Dimanche 22 février 2015

Entrée en carême (Mars 2014)

Membres de la Communauté de l’Emmanuel, nous sommes trois sœurs à être installées ensemble, en fraternité, sur la paroisse Saint Joseph des Bords de Loire : Christine, Marie et Marie-Alix. Notre venue est liée à la mission confiée à l’Emmanuel d’avoir la responsabilité du groupe scolaire Jean-Paul II (Saint Pierre à Montrond, Sainte Stéphanie à Saint-Galmier).

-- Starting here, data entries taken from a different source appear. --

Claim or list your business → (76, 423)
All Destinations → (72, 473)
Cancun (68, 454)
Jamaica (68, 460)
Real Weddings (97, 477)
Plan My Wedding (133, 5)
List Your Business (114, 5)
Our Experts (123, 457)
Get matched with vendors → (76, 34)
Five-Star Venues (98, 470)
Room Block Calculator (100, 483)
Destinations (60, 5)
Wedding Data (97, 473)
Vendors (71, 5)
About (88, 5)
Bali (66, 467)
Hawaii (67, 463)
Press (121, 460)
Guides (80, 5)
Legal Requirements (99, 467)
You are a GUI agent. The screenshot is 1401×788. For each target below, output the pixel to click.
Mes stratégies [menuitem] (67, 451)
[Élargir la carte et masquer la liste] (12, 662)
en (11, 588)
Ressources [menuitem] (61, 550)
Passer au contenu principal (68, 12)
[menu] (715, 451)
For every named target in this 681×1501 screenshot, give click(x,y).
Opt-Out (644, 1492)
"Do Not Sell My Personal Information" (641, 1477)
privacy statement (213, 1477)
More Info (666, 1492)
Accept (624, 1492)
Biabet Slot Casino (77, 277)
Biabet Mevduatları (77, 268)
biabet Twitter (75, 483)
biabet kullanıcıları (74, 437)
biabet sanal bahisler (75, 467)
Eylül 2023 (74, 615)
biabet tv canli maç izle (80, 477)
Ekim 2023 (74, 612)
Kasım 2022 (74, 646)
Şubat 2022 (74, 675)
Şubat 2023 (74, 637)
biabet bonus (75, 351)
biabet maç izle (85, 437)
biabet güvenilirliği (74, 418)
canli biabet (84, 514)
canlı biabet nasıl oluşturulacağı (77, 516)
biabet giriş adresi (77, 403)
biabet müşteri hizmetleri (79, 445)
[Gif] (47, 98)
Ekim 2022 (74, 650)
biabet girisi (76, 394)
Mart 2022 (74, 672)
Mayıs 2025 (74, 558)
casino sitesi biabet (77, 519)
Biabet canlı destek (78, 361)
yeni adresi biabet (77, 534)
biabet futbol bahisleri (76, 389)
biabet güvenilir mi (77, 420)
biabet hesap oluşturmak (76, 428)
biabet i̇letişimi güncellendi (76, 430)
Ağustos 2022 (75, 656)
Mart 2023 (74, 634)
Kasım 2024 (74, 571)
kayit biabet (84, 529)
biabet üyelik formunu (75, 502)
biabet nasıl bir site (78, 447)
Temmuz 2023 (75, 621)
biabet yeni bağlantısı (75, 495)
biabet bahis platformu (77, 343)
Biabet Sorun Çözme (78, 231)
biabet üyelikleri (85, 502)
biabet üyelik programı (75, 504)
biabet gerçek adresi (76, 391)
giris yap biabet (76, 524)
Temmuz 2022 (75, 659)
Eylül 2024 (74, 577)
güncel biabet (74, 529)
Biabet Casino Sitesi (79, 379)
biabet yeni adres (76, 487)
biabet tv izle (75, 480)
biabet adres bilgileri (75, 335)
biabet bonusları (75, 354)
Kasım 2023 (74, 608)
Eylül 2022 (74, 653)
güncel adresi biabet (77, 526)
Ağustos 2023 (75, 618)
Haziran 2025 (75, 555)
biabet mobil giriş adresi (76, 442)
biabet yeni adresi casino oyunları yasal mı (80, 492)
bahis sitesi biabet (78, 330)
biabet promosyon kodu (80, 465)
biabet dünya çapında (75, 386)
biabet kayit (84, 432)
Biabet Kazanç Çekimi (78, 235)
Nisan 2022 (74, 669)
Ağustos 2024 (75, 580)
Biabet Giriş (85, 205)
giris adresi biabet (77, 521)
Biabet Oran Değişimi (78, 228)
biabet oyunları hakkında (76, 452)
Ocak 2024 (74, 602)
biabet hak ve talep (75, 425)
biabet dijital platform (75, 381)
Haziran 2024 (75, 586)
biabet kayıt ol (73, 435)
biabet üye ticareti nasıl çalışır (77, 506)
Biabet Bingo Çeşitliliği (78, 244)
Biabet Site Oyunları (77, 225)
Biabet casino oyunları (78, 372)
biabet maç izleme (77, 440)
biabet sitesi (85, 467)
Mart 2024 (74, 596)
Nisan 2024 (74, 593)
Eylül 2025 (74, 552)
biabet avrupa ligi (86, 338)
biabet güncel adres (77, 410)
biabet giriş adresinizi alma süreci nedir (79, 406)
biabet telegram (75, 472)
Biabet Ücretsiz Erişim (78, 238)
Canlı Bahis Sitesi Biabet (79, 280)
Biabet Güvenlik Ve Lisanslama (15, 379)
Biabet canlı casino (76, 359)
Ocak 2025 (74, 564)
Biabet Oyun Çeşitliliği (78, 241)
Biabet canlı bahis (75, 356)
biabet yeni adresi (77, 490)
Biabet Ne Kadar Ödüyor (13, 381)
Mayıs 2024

La grâce de la Communauté est de porter la mission avec tous les états de vie ; aussi des couples et un prêtre habitent la plaine en vertu du même appel. Nous prions ensemble et nous nous portons par des temps fraternels, simples et joyeux. Cette vie fraternelle est expérience de Miséricorde ; nous expérimentons de nos frères l’Amour inconditionnel que nous avons reçu de Dieu dans une rencontre personnelle avec Lui. Nous savoir pardonnés et aimés indéfectiblement est source de la louange matinale et quotidienne. En cette entrée en carême, la joie demeure une porte particulière de la vie en Dieu ; elle est le signe de la présence de l’Esprit-Saint, y compris dans les difficultés ou les épreuves. Les parents savent bien quelle joie un effort peut susciter quand il est offert pour le plus petit qui nous est confié. Ainsi notre vie paroissiale nous exhorte à vivre des petits sacrifices pour la conversion des pêcheurs.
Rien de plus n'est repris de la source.